START Given data

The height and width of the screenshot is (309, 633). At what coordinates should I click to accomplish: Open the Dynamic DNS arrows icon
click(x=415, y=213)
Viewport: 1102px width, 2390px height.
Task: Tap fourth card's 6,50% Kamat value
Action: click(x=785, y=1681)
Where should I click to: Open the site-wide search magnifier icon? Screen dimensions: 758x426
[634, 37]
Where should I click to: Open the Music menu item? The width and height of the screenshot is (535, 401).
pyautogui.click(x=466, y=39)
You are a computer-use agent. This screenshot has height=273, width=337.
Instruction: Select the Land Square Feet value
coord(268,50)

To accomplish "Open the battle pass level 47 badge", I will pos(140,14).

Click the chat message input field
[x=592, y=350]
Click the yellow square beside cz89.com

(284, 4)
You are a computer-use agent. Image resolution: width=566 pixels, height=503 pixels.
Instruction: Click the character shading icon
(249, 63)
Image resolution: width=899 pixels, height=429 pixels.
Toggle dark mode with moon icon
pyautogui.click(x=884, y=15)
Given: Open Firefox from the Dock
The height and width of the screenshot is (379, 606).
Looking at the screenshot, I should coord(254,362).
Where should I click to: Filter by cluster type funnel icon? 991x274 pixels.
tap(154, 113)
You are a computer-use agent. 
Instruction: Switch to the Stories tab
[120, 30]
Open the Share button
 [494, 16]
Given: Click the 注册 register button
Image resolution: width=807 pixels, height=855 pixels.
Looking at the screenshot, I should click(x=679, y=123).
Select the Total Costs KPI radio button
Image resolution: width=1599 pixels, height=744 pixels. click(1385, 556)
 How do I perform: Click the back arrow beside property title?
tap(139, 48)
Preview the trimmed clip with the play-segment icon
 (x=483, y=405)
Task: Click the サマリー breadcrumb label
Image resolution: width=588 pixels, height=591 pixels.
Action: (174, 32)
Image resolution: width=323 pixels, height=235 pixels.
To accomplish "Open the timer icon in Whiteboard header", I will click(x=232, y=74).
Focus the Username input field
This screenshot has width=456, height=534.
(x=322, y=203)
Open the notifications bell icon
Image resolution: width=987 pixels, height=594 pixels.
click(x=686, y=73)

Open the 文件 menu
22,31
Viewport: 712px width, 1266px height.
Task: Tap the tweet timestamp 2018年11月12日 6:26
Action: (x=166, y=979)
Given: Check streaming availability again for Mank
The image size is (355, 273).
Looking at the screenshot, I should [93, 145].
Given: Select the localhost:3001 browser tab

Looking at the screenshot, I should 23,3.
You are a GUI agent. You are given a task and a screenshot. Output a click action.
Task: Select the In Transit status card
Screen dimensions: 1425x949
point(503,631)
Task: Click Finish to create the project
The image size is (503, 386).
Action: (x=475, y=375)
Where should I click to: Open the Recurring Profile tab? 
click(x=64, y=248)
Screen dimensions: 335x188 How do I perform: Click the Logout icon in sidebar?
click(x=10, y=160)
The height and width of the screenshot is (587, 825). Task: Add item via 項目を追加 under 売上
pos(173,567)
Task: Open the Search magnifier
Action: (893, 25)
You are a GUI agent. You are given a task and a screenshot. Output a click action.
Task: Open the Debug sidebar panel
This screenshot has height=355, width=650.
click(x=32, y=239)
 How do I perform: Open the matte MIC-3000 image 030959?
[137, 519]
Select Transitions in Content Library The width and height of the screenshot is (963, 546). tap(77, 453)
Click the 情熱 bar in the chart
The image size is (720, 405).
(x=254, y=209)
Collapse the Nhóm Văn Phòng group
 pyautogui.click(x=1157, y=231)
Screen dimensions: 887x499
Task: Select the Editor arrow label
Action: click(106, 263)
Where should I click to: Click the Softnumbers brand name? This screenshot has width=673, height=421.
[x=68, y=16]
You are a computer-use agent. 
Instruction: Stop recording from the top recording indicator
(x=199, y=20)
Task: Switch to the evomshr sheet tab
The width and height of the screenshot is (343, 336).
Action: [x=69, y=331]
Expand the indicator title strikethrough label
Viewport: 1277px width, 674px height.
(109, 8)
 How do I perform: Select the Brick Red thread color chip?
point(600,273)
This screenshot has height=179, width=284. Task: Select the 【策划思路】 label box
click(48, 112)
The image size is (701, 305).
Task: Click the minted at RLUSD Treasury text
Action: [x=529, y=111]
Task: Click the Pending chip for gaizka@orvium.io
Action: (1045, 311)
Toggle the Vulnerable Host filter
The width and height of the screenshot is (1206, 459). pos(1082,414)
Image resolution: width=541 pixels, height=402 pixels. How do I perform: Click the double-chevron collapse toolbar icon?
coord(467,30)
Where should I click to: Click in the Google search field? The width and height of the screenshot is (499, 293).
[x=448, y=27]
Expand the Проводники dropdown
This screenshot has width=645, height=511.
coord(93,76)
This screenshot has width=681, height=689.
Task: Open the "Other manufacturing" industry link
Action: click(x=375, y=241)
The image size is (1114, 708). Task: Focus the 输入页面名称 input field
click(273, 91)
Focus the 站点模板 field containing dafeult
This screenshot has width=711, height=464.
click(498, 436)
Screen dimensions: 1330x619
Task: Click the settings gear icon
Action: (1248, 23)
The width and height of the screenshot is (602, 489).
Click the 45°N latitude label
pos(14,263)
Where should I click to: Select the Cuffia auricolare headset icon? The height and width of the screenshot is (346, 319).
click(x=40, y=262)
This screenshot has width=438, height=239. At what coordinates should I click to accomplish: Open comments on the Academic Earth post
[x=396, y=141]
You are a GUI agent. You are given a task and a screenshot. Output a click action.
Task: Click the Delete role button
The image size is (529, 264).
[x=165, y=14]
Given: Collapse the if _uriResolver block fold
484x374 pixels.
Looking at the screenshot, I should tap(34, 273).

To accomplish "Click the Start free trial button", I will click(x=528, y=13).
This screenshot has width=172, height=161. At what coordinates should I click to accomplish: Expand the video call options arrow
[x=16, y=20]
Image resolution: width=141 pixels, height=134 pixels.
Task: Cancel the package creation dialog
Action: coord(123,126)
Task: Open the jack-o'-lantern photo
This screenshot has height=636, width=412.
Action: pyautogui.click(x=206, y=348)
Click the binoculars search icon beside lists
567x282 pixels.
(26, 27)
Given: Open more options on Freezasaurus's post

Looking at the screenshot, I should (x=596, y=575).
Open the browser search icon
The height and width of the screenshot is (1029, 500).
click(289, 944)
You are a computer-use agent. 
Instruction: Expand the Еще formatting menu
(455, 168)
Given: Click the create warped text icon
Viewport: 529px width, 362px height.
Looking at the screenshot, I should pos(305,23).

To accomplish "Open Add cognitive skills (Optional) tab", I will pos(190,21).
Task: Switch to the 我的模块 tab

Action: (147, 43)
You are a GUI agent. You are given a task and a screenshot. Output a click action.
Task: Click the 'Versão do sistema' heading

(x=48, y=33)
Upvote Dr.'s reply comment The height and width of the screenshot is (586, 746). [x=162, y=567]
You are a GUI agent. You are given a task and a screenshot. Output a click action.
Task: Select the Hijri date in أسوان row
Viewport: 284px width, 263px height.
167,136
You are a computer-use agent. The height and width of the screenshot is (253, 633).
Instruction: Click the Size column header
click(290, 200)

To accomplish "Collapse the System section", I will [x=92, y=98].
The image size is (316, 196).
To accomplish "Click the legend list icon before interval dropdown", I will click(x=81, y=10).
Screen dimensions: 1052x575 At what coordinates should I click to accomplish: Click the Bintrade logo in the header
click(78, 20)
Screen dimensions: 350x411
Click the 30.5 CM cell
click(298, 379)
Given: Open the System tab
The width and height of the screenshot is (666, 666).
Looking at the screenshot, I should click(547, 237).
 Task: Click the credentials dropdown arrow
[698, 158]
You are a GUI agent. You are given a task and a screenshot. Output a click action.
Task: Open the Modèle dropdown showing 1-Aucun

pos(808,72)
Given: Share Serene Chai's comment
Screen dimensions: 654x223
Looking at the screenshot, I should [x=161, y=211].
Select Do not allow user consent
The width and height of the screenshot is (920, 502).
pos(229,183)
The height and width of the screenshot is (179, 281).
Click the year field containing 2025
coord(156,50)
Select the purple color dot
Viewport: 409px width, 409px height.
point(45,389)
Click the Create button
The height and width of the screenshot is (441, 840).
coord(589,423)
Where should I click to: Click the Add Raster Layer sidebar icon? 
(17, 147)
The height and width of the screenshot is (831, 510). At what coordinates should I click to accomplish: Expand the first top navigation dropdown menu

END Given data

**Prompt**
Repeat, exactly and only, the lines from the beginning of the material through the line that contains "You are a computer-use agent. This".

**Solution**
The height and width of the screenshot is (309, 633). At what coordinates should I click to accomplish: Open the Dynamic DNS arrows icon
click(x=415, y=213)
Viewport: 1102px width, 2390px height.
Task: Tap fourth card's 6,50% Kamat value
Action: click(x=785, y=1681)
Where should I click to: Open the site-wide search magnifier icon? Screen dimensions: 758x426
[634, 37]
Where should I click to: Open the Music menu item? The width and height of the screenshot is (535, 401).
pyautogui.click(x=466, y=39)
You are a computer-use agent. This screenshot has height=273, width=337.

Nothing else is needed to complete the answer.